CURTIS, William. Flora Londinensis: or, plates and descriptions of such plants as grow wild in the environs of London: with their places of growth, and times of flowering, their several names according to Linnæus and other authors: with a particular description of each plant in Latin and English. To which are added, their several uses in medicine, agriculture, rural œconomy and other arts. London: Printed for and sold by the author ... and B. White and Son. 1777-98.
Folio. 6 fascicles bound in 3 vols. Early nineteenth-century full brown calf, gilt fillets and elaborate gilt central borders to spines, sometime rebacked, spines with gilt raised bands and lettering, green marbled endpapers, a.e.g.; pp. 2 (preface in vol I), 432 plates each with text leaf; text leaves with marginal numbering in pencil, very occasional light browning but generally very clean in a handsome binding, very good. Provenance: front pastedowns with bookplate of Lady Sarah Hay Williams (1801-1876). The daughter of the 1st Earl Amherst, she was herself a botanical illustrator and waterclour painter many of whose works, primarily of plants seen in India where she toured with her parents, are now held by the British Library. She had work published in Edwards's Botanical Register, while her sketches of the Loire inspired her husband Sir John Hay Williams to build Chateau Rhianfa in Anglesey for her. The botanist Nathaniel Wallich named the extravagant Burmese tree Amherstia nobilis in her honour.
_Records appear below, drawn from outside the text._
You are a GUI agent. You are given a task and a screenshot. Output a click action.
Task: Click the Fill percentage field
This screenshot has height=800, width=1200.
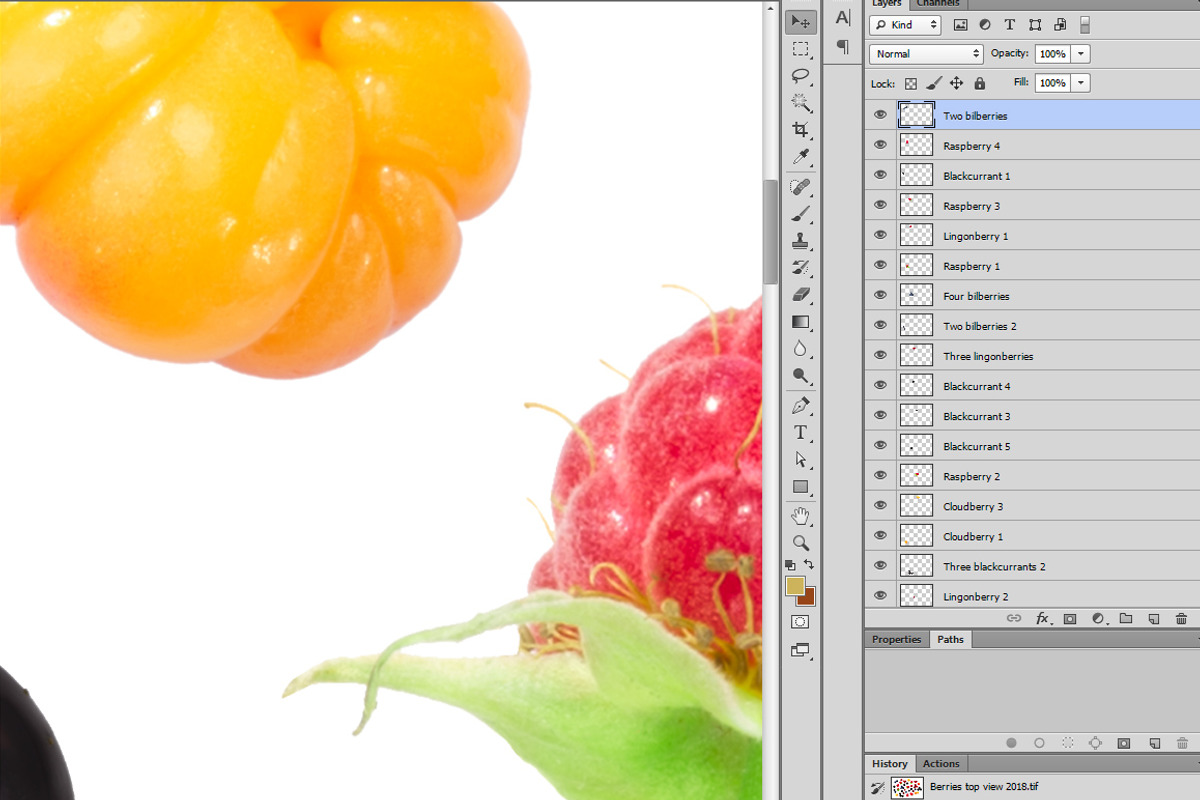1053,83
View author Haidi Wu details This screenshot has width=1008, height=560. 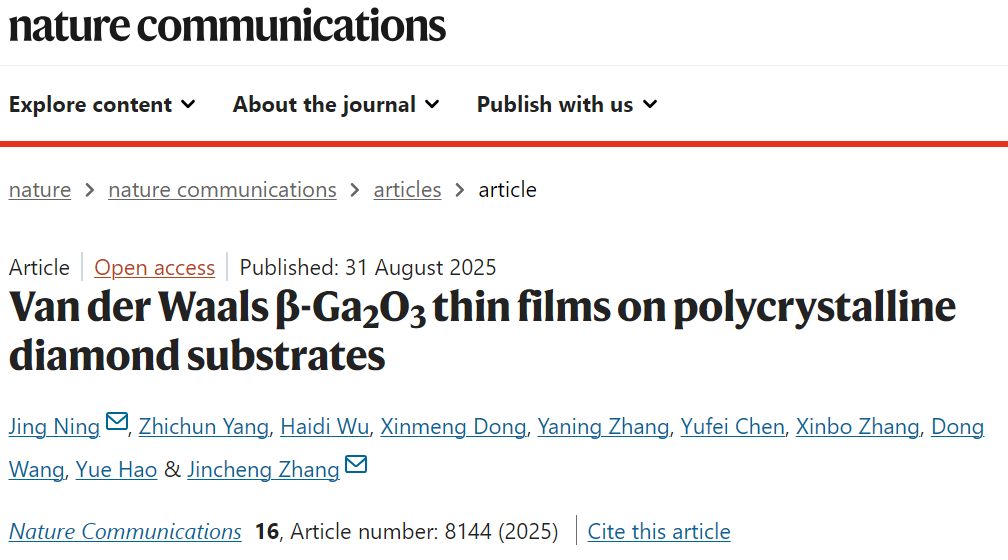(325, 427)
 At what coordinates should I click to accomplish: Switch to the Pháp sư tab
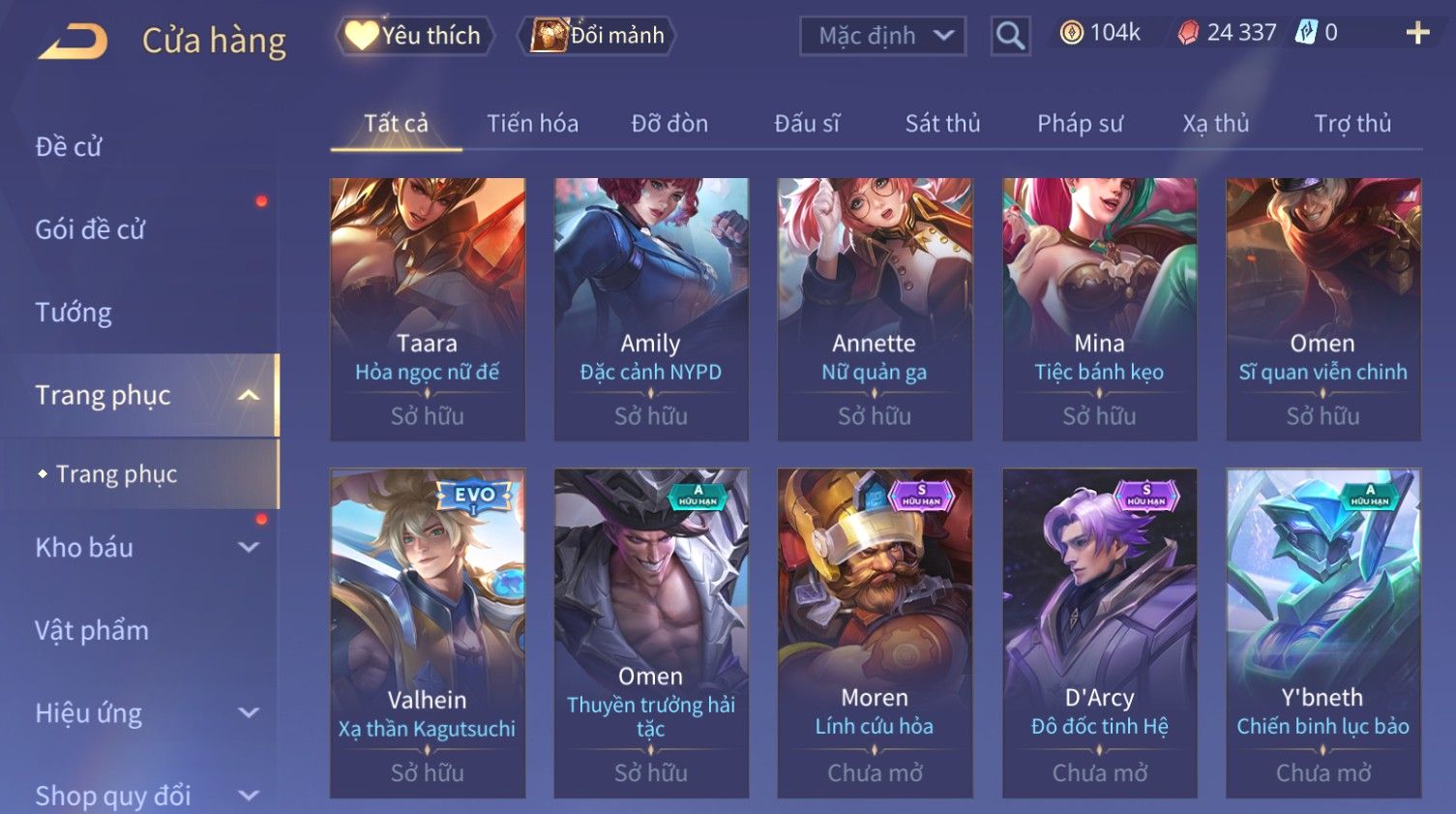tap(1080, 123)
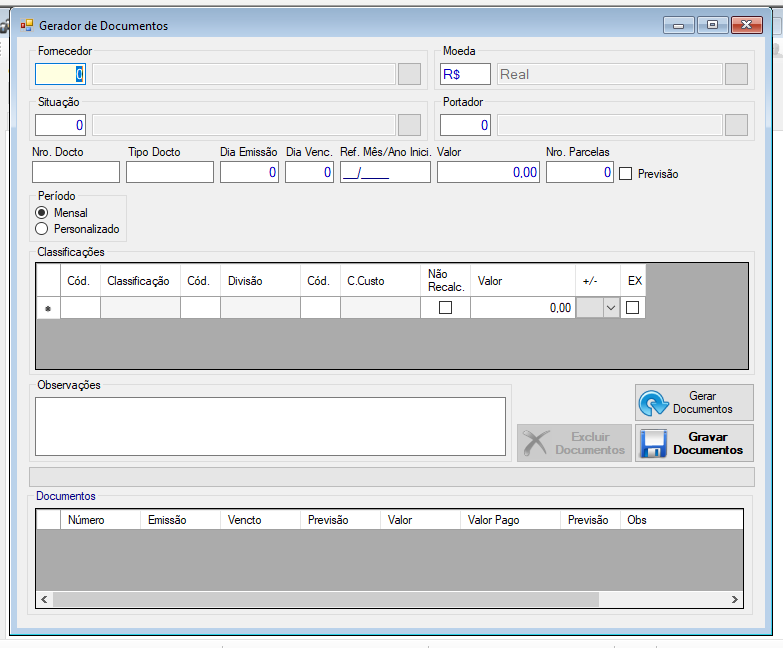This screenshot has width=783, height=648.
Task: Click scrollbar right arrow in Documentos grid
Action: pos(735,600)
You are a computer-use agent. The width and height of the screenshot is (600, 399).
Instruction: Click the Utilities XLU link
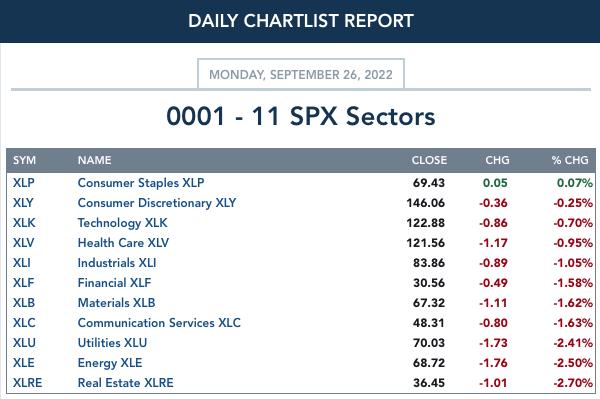click(x=112, y=342)
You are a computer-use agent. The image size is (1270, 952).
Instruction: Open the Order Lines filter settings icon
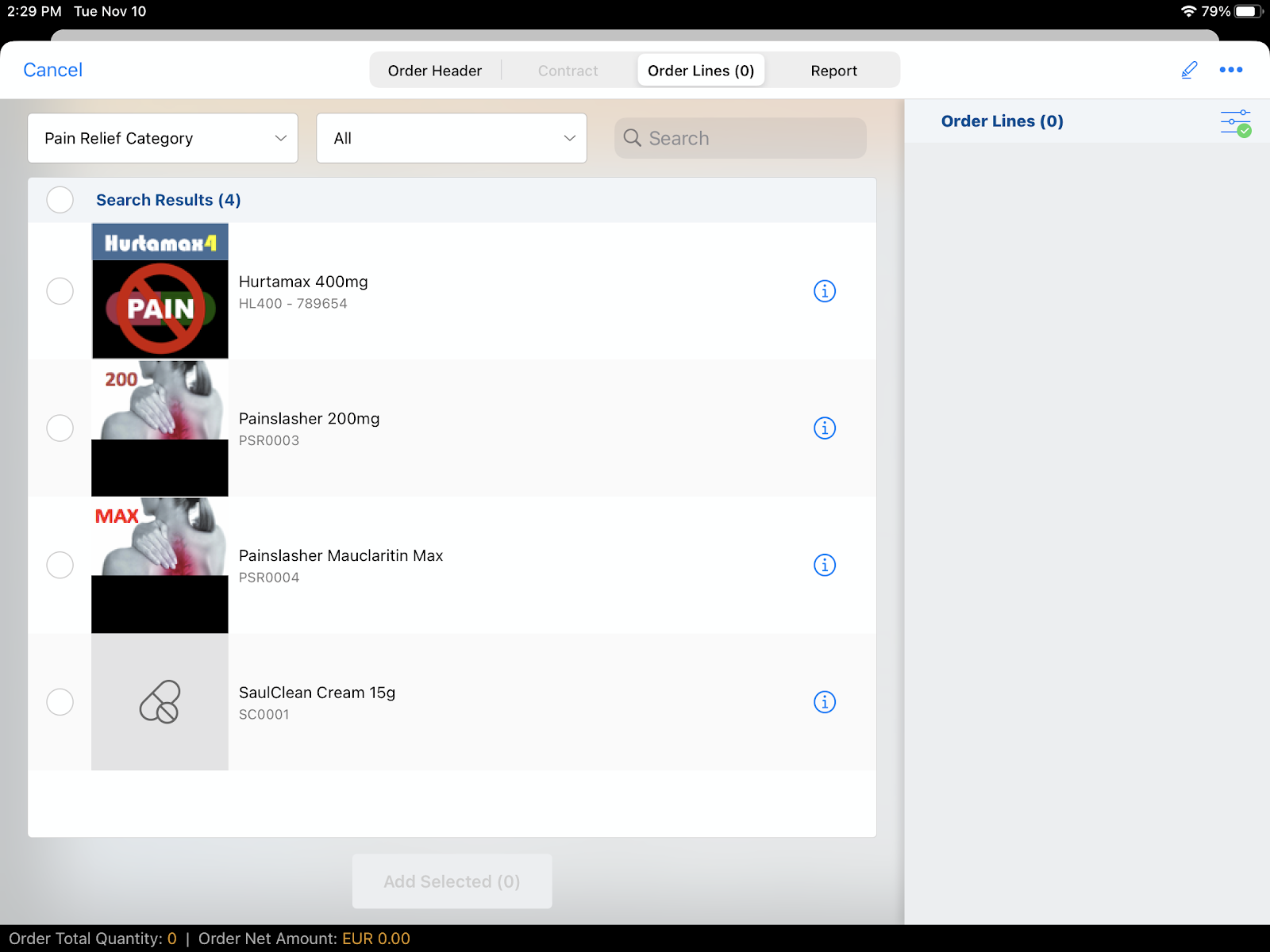coord(1235,122)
First edition. Despite its parochial title, this was the first colour-plate national flora of Britain. For the first time it established an idea of the range and character of British flora for both scientist and aesthete. It is still of utmost importance in describing, as Wilfrid Blunt writes, "the distribution of the plants at that time, a distribution which has sadly changed for the worse, especially with regard to some of our rarities" (Great Flower Books, 1990 edition, p. 55). It was the first great work of William Curtis (1746-1799), and he produced 70 parts until near bankruptcy forced him to discontinue the work. He had produced 432 plates. Curtis was astute enough to realise that estate owners with fine gardens, rather than botanists, were more likely to be able to afford fine books and rebuilt his fortunes by launching the phenomenally successful Botanical Magazine. It was not until after his death that George Graves, having inherited the rights to the work from his father, one of Curtis's original artists, set about completing the work in collaboration with W.J. Hooker, adding over 200 new plates and updating the text.
The plates are the crowning glory of this work, being fully hand-coloured life size representations of every species of British plant. They are, according to E.J. Salisbury, "the most successful portrayals of British wild flowers that have ever been achieved" (Flowers of the Woods, 1945, p. 6). Curtis's original plates were by several artists including his great protegé Sydenham Edwards and J. Sowerby.
Nissen BBI 440 (incorrect plate count); Great Flower Books, 1990 edition, p. 88; Henrey 597.